● **Exercise details**:
Begin at the line below that has "The height and width of the screenshot is (480, 854)." and stop after the line that has "The image size is (1568, 650).". Please restate only those lines, word for word.

● **Saved data entries**:
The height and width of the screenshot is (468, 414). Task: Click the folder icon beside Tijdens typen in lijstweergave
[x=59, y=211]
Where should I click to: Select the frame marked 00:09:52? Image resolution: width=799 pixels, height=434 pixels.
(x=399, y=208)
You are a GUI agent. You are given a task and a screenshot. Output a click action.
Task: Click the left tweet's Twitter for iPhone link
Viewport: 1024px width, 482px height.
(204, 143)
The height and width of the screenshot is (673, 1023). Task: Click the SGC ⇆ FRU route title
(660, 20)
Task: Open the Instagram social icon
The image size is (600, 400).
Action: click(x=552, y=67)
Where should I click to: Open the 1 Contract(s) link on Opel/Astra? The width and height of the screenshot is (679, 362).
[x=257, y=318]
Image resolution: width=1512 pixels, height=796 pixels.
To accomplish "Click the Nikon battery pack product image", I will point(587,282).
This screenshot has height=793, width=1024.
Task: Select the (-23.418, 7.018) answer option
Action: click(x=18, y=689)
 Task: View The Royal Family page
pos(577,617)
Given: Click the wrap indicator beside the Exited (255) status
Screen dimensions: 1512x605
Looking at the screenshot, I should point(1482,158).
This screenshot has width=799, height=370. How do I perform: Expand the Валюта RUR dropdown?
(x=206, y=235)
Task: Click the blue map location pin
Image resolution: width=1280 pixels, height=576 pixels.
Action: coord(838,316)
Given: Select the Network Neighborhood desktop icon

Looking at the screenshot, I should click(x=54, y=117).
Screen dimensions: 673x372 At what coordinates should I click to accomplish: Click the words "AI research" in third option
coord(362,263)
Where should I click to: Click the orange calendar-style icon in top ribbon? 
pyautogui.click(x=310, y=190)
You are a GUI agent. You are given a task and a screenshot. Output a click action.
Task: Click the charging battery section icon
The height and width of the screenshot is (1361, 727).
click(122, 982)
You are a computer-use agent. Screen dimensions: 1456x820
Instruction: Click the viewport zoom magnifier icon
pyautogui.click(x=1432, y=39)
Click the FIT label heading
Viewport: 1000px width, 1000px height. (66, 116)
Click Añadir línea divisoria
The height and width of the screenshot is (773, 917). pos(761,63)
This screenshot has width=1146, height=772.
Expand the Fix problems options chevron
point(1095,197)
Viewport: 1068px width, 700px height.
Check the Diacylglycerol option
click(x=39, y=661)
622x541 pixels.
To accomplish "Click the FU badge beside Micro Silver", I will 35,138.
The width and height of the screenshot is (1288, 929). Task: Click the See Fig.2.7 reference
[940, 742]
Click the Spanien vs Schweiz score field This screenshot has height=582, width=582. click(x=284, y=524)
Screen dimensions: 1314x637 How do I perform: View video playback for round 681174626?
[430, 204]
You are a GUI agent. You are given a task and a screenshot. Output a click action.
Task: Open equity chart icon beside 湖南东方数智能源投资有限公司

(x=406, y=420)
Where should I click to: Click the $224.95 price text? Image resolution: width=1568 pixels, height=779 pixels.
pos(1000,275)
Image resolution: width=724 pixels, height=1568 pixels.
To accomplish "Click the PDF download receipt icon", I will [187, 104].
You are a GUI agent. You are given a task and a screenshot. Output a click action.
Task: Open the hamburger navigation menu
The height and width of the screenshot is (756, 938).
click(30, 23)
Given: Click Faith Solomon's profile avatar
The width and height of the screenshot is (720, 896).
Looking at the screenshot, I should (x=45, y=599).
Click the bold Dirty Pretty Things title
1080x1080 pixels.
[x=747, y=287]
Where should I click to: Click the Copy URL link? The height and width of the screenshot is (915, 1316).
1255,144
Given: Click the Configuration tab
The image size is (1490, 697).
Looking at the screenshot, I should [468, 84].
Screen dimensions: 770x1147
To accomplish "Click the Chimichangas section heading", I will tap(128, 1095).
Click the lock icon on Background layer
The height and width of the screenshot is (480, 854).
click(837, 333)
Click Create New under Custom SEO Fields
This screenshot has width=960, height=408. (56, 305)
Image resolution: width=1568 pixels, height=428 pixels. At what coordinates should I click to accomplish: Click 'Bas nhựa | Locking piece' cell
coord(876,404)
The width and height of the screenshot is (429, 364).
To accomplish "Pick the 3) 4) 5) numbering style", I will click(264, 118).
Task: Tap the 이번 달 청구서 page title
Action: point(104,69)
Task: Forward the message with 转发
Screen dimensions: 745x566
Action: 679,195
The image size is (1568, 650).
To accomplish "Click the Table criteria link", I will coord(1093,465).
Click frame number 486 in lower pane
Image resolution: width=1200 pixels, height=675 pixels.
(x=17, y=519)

● **Answer below**:
The height and width of the screenshot is (480, 854).
click(837, 333)
Click Create New under Custom SEO Fields
This screenshot has width=960, height=408. (56, 305)
Image resolution: width=1568 pixels, height=428 pixels. At what coordinates should I click to accomplish: Click 'Bas nhựa | Locking piece' cell
coord(876,404)
The width and height of the screenshot is (429, 364).
To accomplish "Pick the 3) 4) 5) numbering style", I will click(264, 118).
Task: Tap the 이번 달 청구서 page title
Action: point(104,69)
Task: Forward the message with 转发
Screen dimensions: 745x566
Action: 679,195
The image size is (1568, 650).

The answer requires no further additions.